**Exercise aim:**
Reproduce the text lines of every entry below word for word, leaving out the pictures.

**Dataset rows:**
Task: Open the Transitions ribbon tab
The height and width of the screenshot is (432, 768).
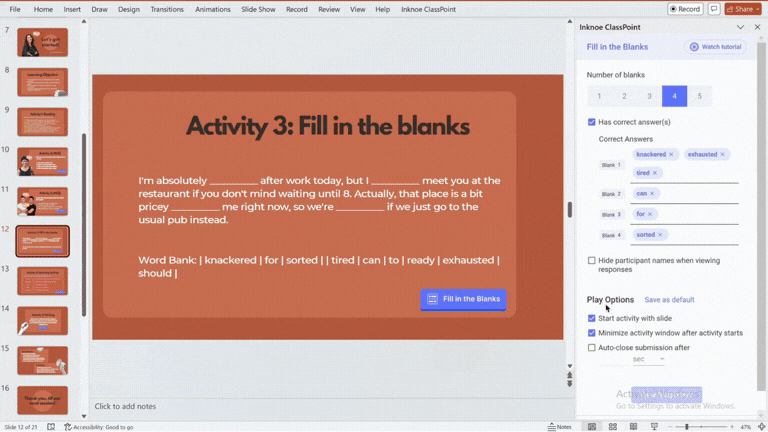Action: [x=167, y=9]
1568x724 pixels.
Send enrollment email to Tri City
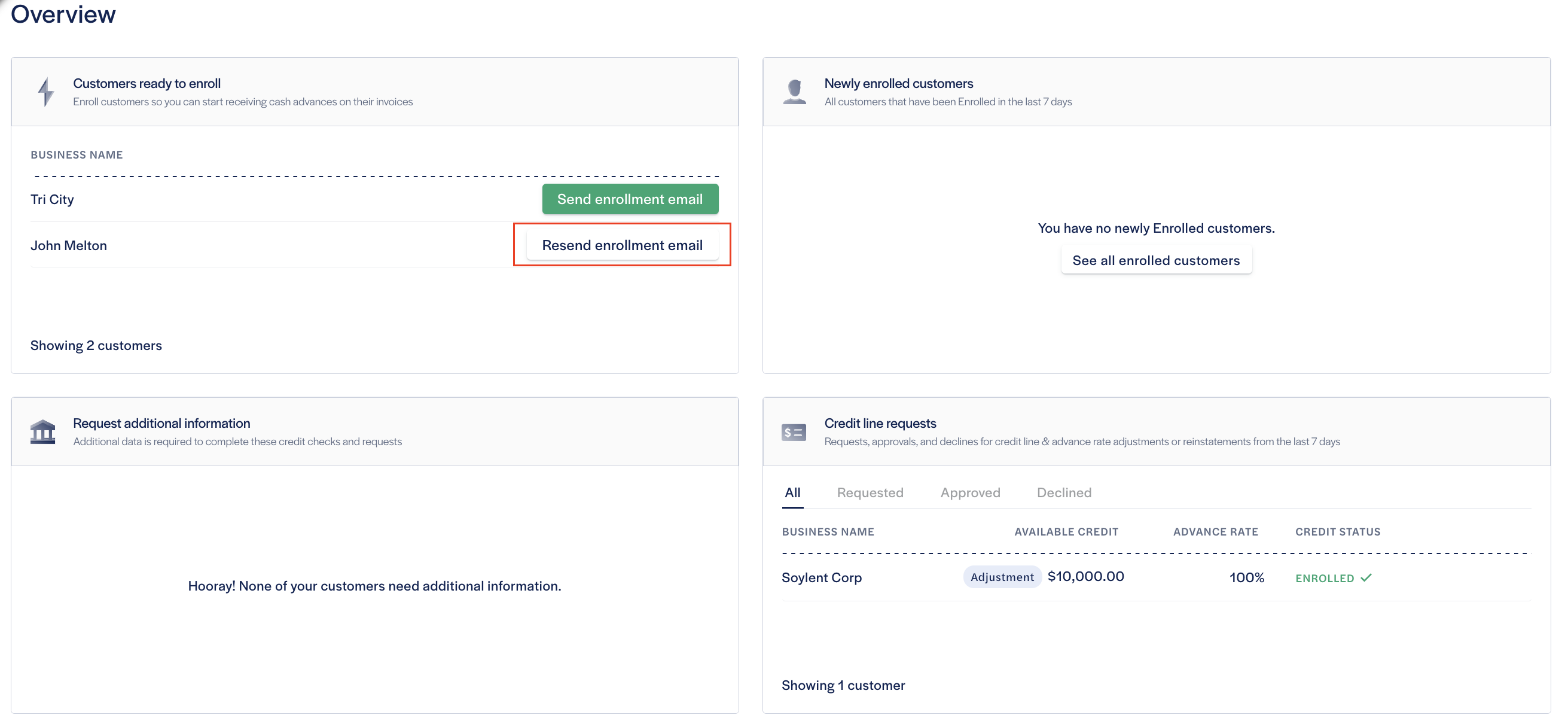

**Result of the task:**
Task: Open the Transitions ribbon tab
The height and width of the screenshot is (432, 768).
Action: [x=167, y=9]
1568x724 pixels.
Send enrollment email to Tri City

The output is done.